Strong demand and supply of premium meat products drive growth

Chilled processed meats, which account for more than 85% of value sales in the Italian chilled processed food sector, will continue to witness strong growth in 2005, with retail value sales expected to grow by 11.2%. This is partly attributed to the continuing shift of consumers away from unprocessed meat, as a result of a lack of time for food preparation among increasingly busy Italian consumers.

More importantly, however, growth is due to the strong demand and supply of superior salami and ham products. Such products, which constitute part of the traditional Mediterranean diet, are increasingly sought after as more Italian consumers are returning to their traditional way of eating.

On the supply side, manufacturers are turning their attention to DOP and IGP cured hams in order to satisfy consumers’ demand for better quality ham products. Among the different types of ham, cured hams are still the favourite among Italian consumers as they are perceived to be healthier and of superior quality. Such perception is largely attributed to the fact that most cured hams sold in Italy are endorsed by consortia such as Parma and San Daniele, which guarantee that the hams are manufactured according to certain traditional standards and the pork used is of national origin.

Chilled ready meals benefits from fresh image

In 2005, the chilled ready meals sub-sector is expected to be the most dynamic category within the chilled processed food sector. According to Euromonitor International’s estimates, retail value sales of Italy’s chilled ready meals are likely to register a substantial year-on-year growth of 12.3%.

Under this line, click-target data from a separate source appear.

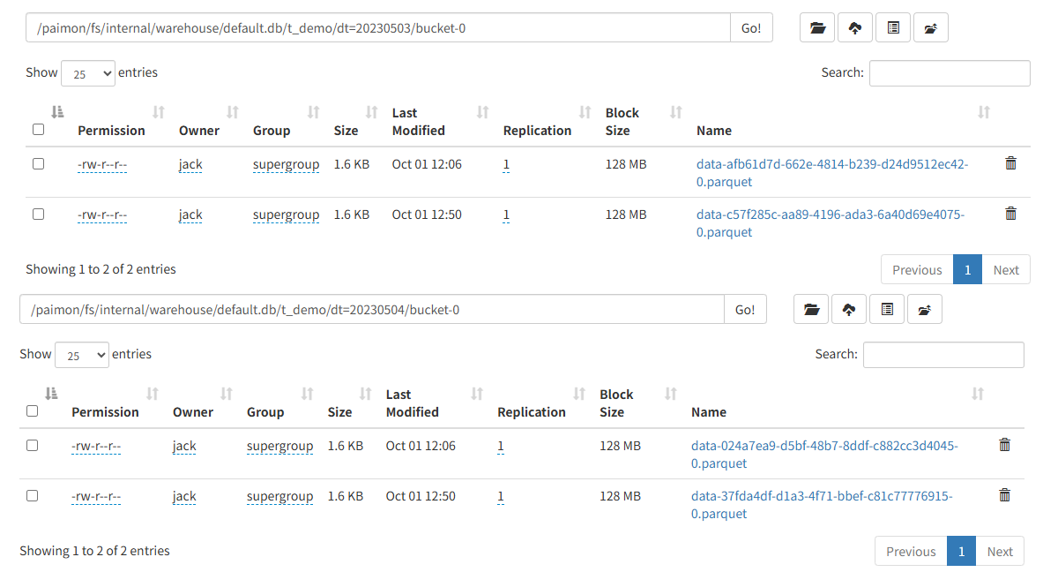Open the entries-per-page dropdown for the dt=20230503 table
The height and width of the screenshot is (572, 1043).
87,73
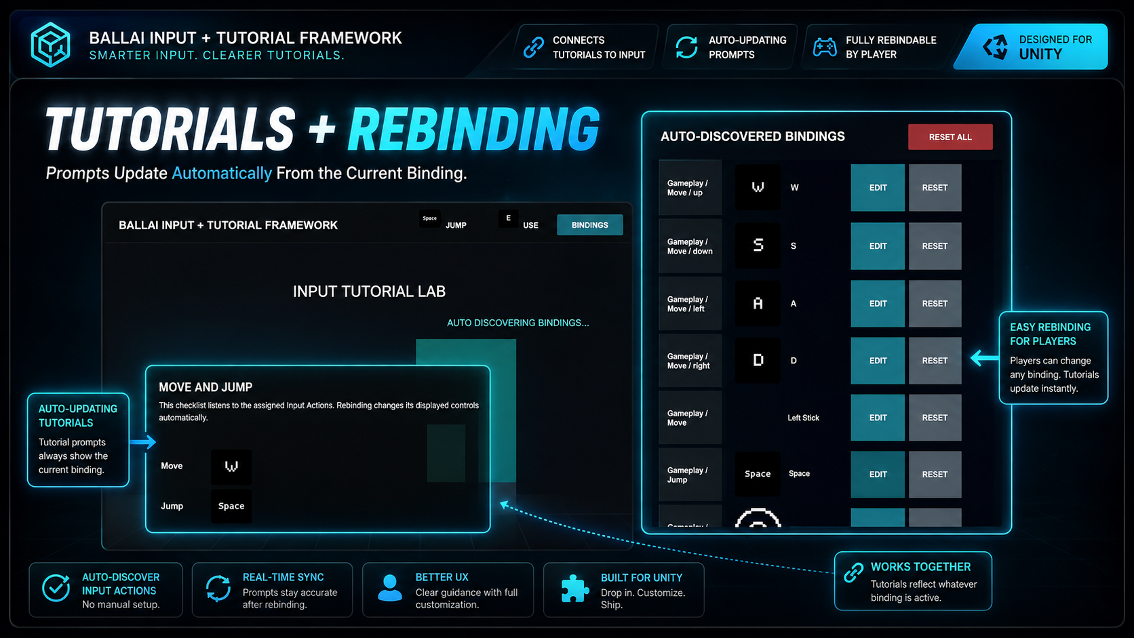Reset the Gameplay Move down binding
Screen dimensions: 1134x638
[935, 246]
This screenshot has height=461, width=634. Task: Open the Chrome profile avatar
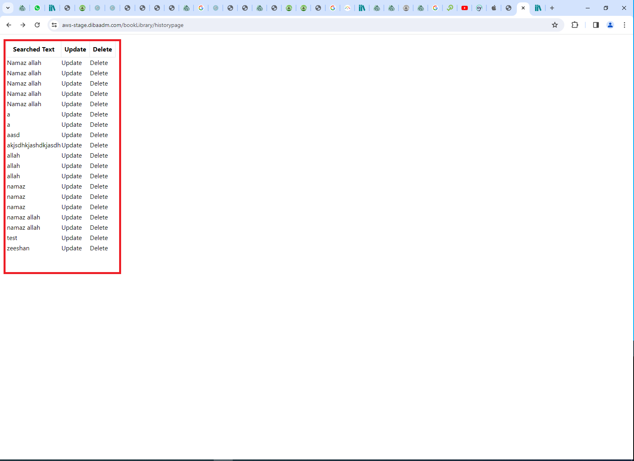pos(610,25)
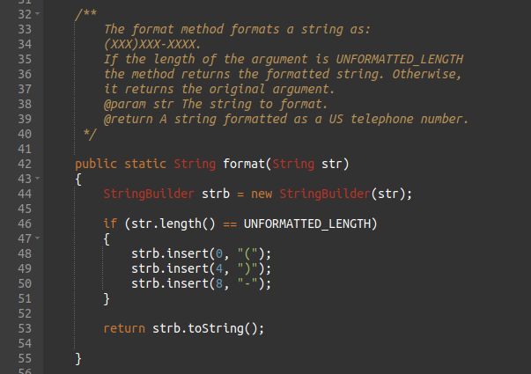Viewport: 531px width, 374px height.
Task: Click 'strb.toString()' in the return statement
Action: [208, 329]
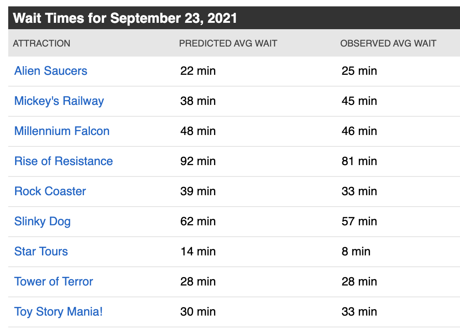
Task: Select the Toy Story Mania! link
Action: coord(58,311)
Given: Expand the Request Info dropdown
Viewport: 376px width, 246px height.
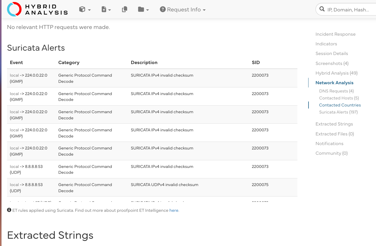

Chilled ready meals products, which are generally perceived to be fresher due to their very short shelf life, are becoming increasingly popular among many Italian consumers, who demand quick and easy-to-prepare food but remain uncompromising in terms of taste and quality. Among the different types of chilled ready meals, pasta-based, as well as chicken-based, ready meals are received best by the Italian consumers. Based on Euromonitor International’s findings, retail value sales of chicken-based ready meals registered a very promising growth of 43.2% in 2004.

Chilled fish/seafood assimilates into the Italian eating culture

Retail value sales of chilled fish/seafood is expected to continue to perform well, posting a healthy growth of 8% in 2005. This is largely due to the fact that chilled processed fish is no longer associated with any particular eating occasions and is increasingly common in the Italian diet. For example, chilled processed fish is widely used in “antipasto”(starter) dish such as fish salads.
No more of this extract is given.